Begin at the line containing "Screen dimensions: 966x720" and reproduce every line through the end of the entries below. Nothing else should appear.

- Opening Delimiter -

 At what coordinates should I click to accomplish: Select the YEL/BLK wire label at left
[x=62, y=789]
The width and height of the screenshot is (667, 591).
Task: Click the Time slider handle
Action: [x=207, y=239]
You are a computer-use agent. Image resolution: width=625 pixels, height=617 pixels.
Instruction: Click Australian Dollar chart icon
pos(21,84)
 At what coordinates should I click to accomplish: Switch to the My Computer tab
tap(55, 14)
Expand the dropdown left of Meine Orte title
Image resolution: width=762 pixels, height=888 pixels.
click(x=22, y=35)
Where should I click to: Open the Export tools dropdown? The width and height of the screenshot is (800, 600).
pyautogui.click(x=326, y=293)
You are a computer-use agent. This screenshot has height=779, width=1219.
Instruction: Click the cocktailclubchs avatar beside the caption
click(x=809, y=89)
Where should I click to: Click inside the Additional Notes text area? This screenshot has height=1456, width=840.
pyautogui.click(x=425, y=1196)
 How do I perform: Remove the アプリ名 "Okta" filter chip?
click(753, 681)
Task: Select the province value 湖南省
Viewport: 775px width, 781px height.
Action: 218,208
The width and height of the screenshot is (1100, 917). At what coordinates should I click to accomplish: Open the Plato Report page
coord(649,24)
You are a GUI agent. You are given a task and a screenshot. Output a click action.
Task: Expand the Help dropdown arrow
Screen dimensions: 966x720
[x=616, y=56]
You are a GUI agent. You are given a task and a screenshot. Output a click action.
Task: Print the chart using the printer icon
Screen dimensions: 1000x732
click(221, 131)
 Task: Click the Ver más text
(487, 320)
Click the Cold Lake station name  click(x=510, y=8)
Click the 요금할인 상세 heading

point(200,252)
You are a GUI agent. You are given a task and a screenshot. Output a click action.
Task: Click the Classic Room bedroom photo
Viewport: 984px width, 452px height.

- Closing Delimiter -

§ Reply to the exercise:
Screen dimensions: 966x720
[x=616, y=56]
You are a GUI agent. You are given a task and a screenshot. Output a click action.
Task: Print the chart using the printer icon
Screen dimensions: 1000x732
click(221, 131)
 Task: Click the Ver más text
(487, 320)
Click the Cold Lake station name  click(x=510, y=8)
Click the 요금할인 상세 heading

point(200,252)
You are a GUI agent. You are given a task and a screenshot. Output a click action.
Task: Click the Classic Room bedroom photo
Viewport: 984px width, 452px height.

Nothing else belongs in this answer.